[Opening THE RECORDS section]

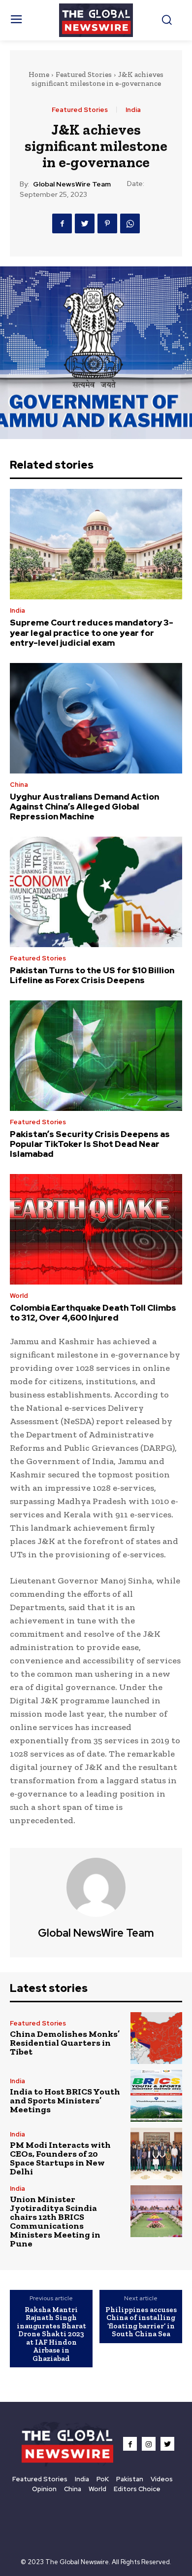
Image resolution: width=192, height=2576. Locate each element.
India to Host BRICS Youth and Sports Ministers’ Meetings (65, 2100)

[Closing THE RECORDS section]
[Opening THE RECORDS section]

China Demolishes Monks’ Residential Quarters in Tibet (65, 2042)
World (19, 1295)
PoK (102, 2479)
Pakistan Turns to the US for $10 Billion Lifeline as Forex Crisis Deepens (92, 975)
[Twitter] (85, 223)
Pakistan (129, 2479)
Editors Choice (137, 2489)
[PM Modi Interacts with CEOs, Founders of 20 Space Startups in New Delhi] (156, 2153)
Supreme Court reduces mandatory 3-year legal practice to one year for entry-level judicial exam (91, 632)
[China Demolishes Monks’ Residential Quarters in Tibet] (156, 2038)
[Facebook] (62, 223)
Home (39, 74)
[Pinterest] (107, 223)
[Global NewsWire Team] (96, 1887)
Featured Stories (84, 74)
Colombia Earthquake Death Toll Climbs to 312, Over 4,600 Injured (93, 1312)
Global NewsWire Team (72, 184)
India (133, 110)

[Closing THE RECORDS section]

TASK TO CARRY OUT. All lines carrying the word "Global" must be copied from the data above.

REPLY.
[Global NewsWire Team] (96, 1887)
Global NewsWire Team (72, 184)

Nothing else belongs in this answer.